[EXCERPTED PASSAGE Boundary: Start]
And just as quick as lightening, aforementioned-friend and I were running around the front yard, laughing and giggling, screaming and dancing, and unapologetically worshiping the rain. It was beautiful, and a moment of carelessness which hasn’t been experienced but only a few times in my life. I needed this. Desperately. There were so many metaphors racing through my head, but for that five minutes of dancing and frolicking, I was able to just be in the, “now.” Present and accounted for, ready and eager for this particular moment.
Before we knew it, dinnertime had arrived, though, which if you know me well, you know that means these moments, though wonderful and clearly relevant, should be short-lived due to my “hangry” nature (it gets to a certain point, then I’m no longer pleasant). Aforementioned-friend and I dried off and headed for the highway, with great hopes of finding a Subway or something “low-fat” to not make us feel even more like overweight-ogres. Just as we neared an area of life (which, in small town just means a gas station and a few TexMex joints), aforementioned-friend looked at me and said, “Let’s drive just five more minutes and see what else could be out here.”
And so, we drove five more minutes. Just as we neared the fifth minute, we turned a corner, only to find a giant sign reading, “PURPLE PIG BBQ,” sitting nicely on the left side of the road. Almost in unison, we both screamed, “Let’s go there!” As we parked in the empty lot, we noticed a man in the grass just adjacent to the restaurant walking in the grass with, what looked like, a small rat running around next to him. We got out of the car, and both looked at said-man and yelled, “PUPPY!” There running around next to this restaurant was, “Ellie,” a six-week old, precious-angel pup. Those who know me well will assert, #TeamPuppy, was in full-effect. There’s a chance this restaurant paid said-puppy-owner to lure aformentioned-friend and I into this place, and needless to say, it worked!
[EXCERPTED PASSAGE Boundary: End]
_ASSIGNED TASK 1_. In the passage about dancing in the rain and finding Purple Pig BBQ, write out the text from "And just as" up to and including "this particular moment.".
_ASSIGNED TASK 2_.
Answer these questions using the passage about dancing in the rain and finding Purple Pig BBQ:
(a) For how long were the friends dancing and frolicking in the rain?
(b) What were they hoping to find when they headed for the highway?
(c) What was the puppy's name, and how old was it?
_ASSIGNED TASK 3_. Continue the passage about dancing in the rain and finding Purple Pig BBQ, starting after its last sentence.
The material that comes after this passage is separate from it.
[DATA UNDER STUDY Boundary: Start]
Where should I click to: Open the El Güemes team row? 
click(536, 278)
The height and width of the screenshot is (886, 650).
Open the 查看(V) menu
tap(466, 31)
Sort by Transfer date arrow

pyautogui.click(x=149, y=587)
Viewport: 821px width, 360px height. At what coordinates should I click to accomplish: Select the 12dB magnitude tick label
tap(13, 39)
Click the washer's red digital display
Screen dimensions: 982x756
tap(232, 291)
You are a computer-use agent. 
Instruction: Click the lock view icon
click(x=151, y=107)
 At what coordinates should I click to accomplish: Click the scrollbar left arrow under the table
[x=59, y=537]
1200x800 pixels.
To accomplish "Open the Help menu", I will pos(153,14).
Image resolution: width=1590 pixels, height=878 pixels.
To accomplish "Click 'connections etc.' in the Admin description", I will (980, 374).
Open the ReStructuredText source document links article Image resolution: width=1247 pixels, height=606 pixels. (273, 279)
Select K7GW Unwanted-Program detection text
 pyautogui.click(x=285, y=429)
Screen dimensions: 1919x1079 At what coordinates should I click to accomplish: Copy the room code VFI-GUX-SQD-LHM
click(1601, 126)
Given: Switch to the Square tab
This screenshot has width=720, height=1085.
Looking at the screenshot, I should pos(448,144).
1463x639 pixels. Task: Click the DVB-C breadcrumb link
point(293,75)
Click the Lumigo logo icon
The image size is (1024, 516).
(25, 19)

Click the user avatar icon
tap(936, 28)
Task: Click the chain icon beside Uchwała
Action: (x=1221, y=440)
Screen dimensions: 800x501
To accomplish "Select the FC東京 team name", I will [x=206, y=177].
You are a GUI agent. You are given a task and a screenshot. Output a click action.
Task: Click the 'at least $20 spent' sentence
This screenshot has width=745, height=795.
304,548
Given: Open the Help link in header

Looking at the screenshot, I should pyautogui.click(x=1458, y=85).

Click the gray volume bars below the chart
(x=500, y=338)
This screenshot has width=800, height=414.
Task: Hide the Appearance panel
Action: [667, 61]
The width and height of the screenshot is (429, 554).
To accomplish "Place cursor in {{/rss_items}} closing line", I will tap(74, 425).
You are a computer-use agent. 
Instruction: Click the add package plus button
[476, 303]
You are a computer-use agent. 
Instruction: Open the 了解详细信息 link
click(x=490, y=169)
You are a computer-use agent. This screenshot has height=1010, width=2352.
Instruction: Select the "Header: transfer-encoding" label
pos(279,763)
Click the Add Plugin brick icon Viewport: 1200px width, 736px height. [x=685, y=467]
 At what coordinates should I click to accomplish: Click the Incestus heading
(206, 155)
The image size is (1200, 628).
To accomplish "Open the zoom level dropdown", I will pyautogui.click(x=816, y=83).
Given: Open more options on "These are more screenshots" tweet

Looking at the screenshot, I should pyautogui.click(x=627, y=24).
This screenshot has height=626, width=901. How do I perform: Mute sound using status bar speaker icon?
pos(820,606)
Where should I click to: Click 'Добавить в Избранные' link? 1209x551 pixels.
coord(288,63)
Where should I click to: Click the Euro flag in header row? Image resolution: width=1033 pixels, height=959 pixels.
[DATA UNDER STUDY Boundary: End]
_RESPONSE BOX 1_.
And just as quick as lightening, aforementioned-friend and I were running around the front yard, laughing and giggling, screaming and dancing, and unapologetically worshiping the rain. It was beautiful, and a moment of carelessness which hasn’t been experienced but only a few times in my life. I needed this. Desperately. There were so many metaphors racing through my head, but for that five minutes of dancing and frolicking, I was able to just be in the, “now.” Present and accounted for, ready and eager for this particular moment.

_RESPONSE BOX 2_.
(a) Five minutes.
(b) A Subway or something "low-fat."
(c) Ellie, six weeks old.

_RESPONSE BOX 3_.
A giant plate of meat later, and two servings of black-berry and peach cobbler, aforementioned-friend and I were basically licking the plates and bowls clean (if ever presented with an opportunity to get black-berry or peach cobbler, get both – always get both). Aforementioned-friend likes to laugh at me, as food will always equal my total coping mechanism, and one summer a few years ago, she and I consumed approximately 5 family-size bags of Doritos in just one three-week period (there may or may not have been bin or Oreos at some point, as well). Aforementioned-friend totally gets me, and as we drove home, we both processed the bad day, and how just that one opportunity to dance in the rain really changed everything. What if one of us had been too stubborn to get dinner, or even too impatient to push ourselves to drive that extra five minutes, thus finding the best meal of my summer?
You see, it’s like that moment while driving, when you switch lanes, only to watch your previously-occupied lane pass you by. How often do we give it (whatever, “it,” might be for each of us) just five more minutes? Hell, how often are we patient for just five more seconds? How often is the PURPLE PIG BBQ (or whatever the, “PURPLE PIG BBQ,” is for you) just moments away from us without even knowing? Push yourself to see that incoming-black cloud as a possibility to dance, rather than a rain on your parade. Challenge yourself to see “five more minutes” as a chance for a better meal and better perspective, rather than a barrier to your hungry-ways. And finally, aspire to have someone in your life like aforementioned-friend, one who makes you a better and more aware person. Be a better and more aware person.